Trust Wallet users report fund drains as ZachXBT raises security concerns

Blockchain investigator ZachXBT reported that multiple Trust Wallet users experienced unauthorised fund outflows on 25 December.

Affected users said assets were drained from their wallet addresses without any transaction approvals.

ZachXBT said the exact cause of the incidents has not yet been confirmed.

The reports emerged shortly after Trust Wallet released an update to its Chrome browser extension.

The close timing between the update and the fund drains has raised concern within the crypto community.

ZachXBT said he is actively collecting wallet addresses linked to the suspected thefts as the investigation continues.

He urged affected users to come forward to help establish patterns and potential vectors of attack.
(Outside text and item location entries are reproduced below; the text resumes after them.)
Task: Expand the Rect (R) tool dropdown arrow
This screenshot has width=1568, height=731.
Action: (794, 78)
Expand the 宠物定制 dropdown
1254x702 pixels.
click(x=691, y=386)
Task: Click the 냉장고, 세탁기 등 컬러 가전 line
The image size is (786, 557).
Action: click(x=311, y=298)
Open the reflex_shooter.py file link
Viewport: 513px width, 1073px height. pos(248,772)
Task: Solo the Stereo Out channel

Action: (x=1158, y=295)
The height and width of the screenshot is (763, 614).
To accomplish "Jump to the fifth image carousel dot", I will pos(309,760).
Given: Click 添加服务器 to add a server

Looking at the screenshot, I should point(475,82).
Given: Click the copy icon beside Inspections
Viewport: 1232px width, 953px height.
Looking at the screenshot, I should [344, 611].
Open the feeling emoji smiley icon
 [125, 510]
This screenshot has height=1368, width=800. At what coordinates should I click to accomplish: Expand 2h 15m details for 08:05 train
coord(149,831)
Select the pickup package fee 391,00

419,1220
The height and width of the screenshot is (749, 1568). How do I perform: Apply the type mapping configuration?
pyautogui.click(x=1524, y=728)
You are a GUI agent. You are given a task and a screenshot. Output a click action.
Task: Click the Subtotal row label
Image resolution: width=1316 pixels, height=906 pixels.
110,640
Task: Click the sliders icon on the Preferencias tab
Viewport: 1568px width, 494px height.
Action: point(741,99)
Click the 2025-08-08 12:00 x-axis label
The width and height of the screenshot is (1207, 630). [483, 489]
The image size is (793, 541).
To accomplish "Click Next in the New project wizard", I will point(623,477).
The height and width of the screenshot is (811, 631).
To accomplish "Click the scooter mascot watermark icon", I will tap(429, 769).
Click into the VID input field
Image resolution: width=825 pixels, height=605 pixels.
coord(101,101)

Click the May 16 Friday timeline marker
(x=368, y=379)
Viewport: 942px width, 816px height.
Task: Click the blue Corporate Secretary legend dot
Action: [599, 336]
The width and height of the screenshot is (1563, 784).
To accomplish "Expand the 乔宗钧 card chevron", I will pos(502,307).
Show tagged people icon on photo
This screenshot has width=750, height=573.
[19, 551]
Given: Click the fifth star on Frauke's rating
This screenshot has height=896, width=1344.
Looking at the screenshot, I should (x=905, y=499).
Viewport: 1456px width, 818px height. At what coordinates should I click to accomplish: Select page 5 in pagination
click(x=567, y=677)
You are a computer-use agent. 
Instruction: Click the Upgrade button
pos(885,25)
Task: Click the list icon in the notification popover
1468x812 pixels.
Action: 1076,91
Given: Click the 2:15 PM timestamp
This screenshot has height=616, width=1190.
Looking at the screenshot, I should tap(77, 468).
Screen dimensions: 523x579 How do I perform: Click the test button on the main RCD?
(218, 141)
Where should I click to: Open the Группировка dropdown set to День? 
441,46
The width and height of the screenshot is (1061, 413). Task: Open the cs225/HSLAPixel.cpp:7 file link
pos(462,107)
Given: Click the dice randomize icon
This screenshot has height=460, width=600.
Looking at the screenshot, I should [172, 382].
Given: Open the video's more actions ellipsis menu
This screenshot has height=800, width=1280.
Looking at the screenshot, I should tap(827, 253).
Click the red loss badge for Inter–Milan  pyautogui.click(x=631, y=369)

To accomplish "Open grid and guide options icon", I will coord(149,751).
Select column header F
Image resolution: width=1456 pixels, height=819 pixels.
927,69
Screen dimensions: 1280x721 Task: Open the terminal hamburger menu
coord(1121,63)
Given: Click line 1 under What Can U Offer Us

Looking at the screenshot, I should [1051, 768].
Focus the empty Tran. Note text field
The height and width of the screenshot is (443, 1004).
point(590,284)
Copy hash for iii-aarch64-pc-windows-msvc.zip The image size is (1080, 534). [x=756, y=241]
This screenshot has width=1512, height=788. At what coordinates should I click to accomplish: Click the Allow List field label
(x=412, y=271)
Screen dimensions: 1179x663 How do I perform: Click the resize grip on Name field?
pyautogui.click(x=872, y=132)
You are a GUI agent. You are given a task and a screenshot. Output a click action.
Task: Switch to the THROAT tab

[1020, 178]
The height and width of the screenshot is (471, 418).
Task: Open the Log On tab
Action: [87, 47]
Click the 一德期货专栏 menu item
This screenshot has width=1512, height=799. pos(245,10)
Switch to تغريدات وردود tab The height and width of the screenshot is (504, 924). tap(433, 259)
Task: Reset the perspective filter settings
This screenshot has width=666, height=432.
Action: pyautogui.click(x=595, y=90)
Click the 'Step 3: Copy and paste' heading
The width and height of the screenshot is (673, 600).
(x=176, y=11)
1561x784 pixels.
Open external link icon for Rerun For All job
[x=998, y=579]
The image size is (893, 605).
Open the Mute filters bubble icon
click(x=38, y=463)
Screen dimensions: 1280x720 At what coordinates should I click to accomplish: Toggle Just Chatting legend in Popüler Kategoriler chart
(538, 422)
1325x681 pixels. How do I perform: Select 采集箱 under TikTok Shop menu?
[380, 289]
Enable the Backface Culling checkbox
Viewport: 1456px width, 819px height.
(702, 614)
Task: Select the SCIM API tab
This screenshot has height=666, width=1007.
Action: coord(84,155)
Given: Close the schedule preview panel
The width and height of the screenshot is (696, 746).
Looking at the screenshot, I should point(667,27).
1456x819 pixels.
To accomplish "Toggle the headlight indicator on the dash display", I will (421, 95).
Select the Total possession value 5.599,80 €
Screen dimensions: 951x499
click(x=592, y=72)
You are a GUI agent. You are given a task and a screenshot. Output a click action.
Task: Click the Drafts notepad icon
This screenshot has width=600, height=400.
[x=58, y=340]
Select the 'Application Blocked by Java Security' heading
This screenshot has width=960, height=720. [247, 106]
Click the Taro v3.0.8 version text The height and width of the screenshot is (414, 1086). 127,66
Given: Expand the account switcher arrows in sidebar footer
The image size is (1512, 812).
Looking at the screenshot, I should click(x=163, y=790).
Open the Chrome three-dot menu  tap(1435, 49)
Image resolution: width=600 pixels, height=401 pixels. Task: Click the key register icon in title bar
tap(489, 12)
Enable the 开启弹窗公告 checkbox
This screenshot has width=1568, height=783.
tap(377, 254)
Trust Wallet has not issued a detailed technical explanation regarding the reported incidents.

The situation has renewed scrutiny over browser-based cryptocurrency wallets and extension security.

Chrome extensions operate with elevated system permissions that can expose users to higher risks.

Security researchers have long warned that malicious updates or compromised dependencies can lead to large-scale wallet breaches.

Recent months have seen several high-profile threats involving browser wallet extensions.

In some cases, fake wallet extensions were designed to steal seed phrases and later drain user funds.

Other malicious extensions posed as trading tools and subtly altered transaction details.

These attacks often siphoned small amounts of crypto during routine user approvals.

Cybersecurity researchers have also identified broader campaigns targeting popular browser extensions.

Legitimate extensions were later updated to inject malicious scripts or reroute web traffic.

Such techniques can be adapted to intercept wallet sessions or manipulate transaction approvals.

Against this backdrop, the Trust Wallet reports have triggered widespread alarm among users.

Community members have been advised to carefully review recent wallet transactions.

Users are being urged to revoke unnecessary permissions linked to browser extensions.

Security experts recommend avoiding signing new transactions until further clarity is provided.

Those who believe their wallet may be compromised are advised to move remaining funds immediately.

Best practice guidance includes transferring assets to a new wallet generated with a fresh seed phrase.

ZachXBT said caution is warranted until the root cause is clearly identified.

Trust Wallet has not confirmed whether the Chrome extension update is directly responsible.

The lack of confirmation has left users uncertain about the scope of potential exposure.

Analysts said the episode highlights ongoing security risks tied to browser-based crypto tools.

Extension-level attacks remain difficult to detect until losses are reported.

The incident has intensified calls for stronger safeguards and auditing of wallet software updates.

Market participants said transparency and rapid communication will be critical to restoring trust.

At the time of reporting, Bitcoin price was $89,069.09.